Hay toda una versión mezquina y regionalista de ese capítulo glorioso de nuestra historia que fue la guerra continental por la Independencia. De un lado y el otro de las actuales absurdas fronteras sudamericanas, se escriben páginas caprichosas, faltas de esa visión integral que animó a los grandes hombres que condujeron la gesta de la liberación del poder colonial. En realidad, nunca les perdonaron una sola cosa: haber sido pro indios, haber abolido tributos y cargas, haber incluso apoyado la idea de la restauración del Tawantinsuyu. El abogado no se amilanó por la derrota, siguió siendo lo que era: un servidor de la Patria. Fue relevado de la jefatura pero antes tuvo el valor de hacer justicia al otorgar el grado de coronel a otro patriota muy especial, una mujer: Juana Azurduy, Flor del Alto Perú/ no hay otro capitán más valiente como tú.
Hoy, nadie pone en duda que en los campos de Tucumán se aseguró el movimiento por la emancipación que se había iniciado en Buenos Aires en 1810. Selló la libertad que fue proclamada soberanamente, como homenaje y como estrategia, en la ciudad del mismo nombre, el 9 de julio de 1816. Allí estaban también los representantes del Alto Perú y el Acta de la Independencia fue traducida al aymara (por Vicente Pazos Kanki) y el quechua (por el chuquisaqueño Serrano), porque de ellos, de los aymaras y de los quechuas, también era la victoria, aunque la guerra seguiría desangrando a las tierras altas por otros 9 años, y en el fragor de los combates morirían casi todos los comandantes guerrilleros de lo que se llamó la Guerra de las Republiquetas (que fue la que en verdad mantuvo la llama de la libertad encendida en la actual Bolivia), y en Salta, emboscarían y asesinarían a Güemes, otro adalid de la lucha libertaria de los pueblos. Artigas, el gran Artigas, sería acosado por los ardides y las traiciones de los del puerto, y partiría al exilio en Paraguay, perseguido, decepcionado y triste, de donde no regresó jamás a su tierra, donde había impulsado la primera reforma agraria de la historia del mundo.
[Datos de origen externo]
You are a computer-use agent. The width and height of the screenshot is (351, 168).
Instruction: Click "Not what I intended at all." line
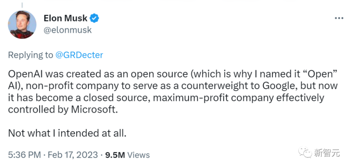[x=66, y=133]
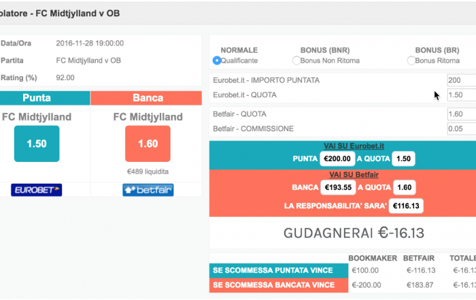
Task: Select the Qualificante radio button
Action: (x=217, y=61)
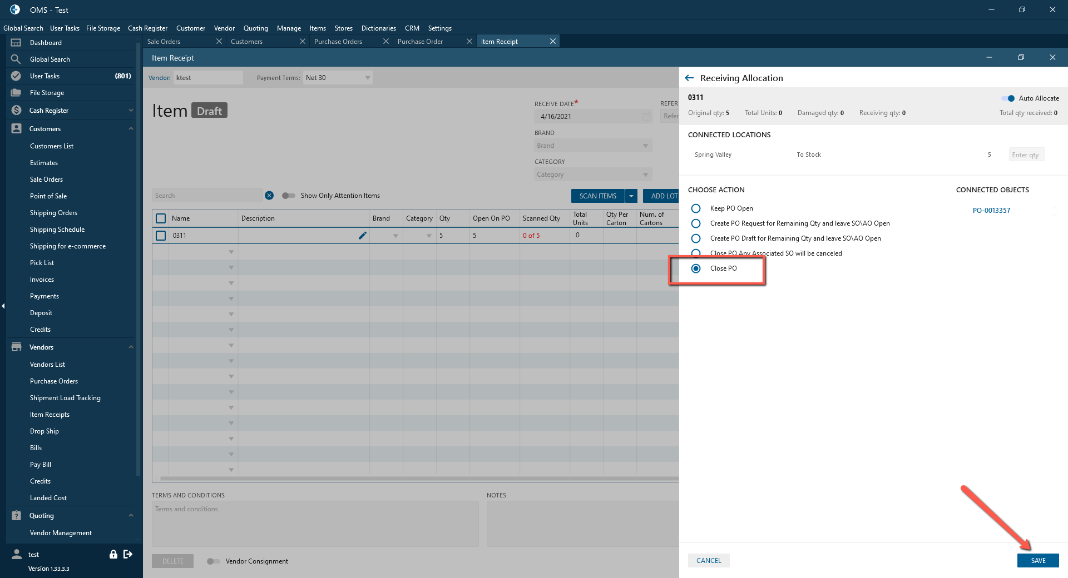The height and width of the screenshot is (578, 1068).
Task: Click the Enter qty field for Spring Valley
Action: [x=1026, y=155]
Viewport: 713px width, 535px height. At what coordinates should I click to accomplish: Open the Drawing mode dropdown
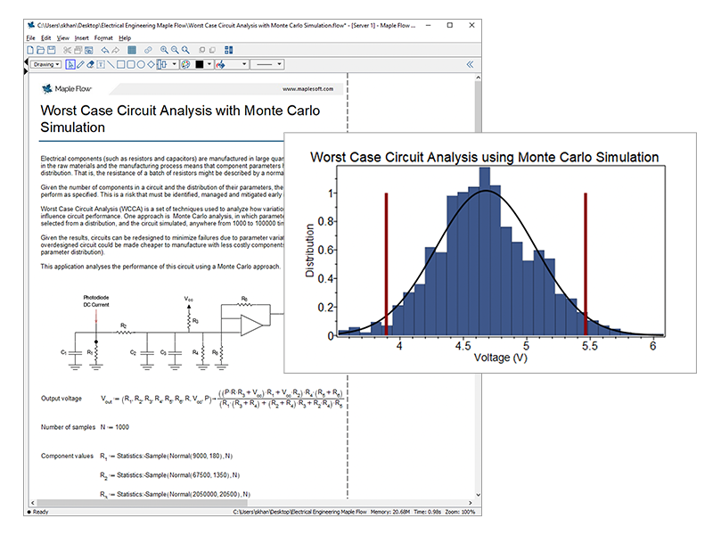click(45, 64)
Belgrano, el abogado, el general, el patriota, murió, como la Juana, como miles de soldados anónimos que dieron lo mejor de sí en los campos de batalla, solo, pobre y olvidado. Fue un 20 de junio de 1820 en la ciudad que lo vio nacer. Solamente uno de los ocho periódicos que circulaban en el puerto, publicó la infausta noticia. La anarquía reinaba. El 27 y 28 de junio se hicieron los funerales en la iglesia de Santo Domingo, cerca de su casa y “asistieron únicamente sus hermanos, sobrinos y algunos amigos”.
193 años después, la historia no ha terminado. Se llamaba Manuel Belgrano. Sólo la gloria puede ser asociada a su nombre. Sólo la gloria, y la Patria. Nunca lo olviden: en el camino de la liberación, siempre habrá alguien que dé un paso al frente.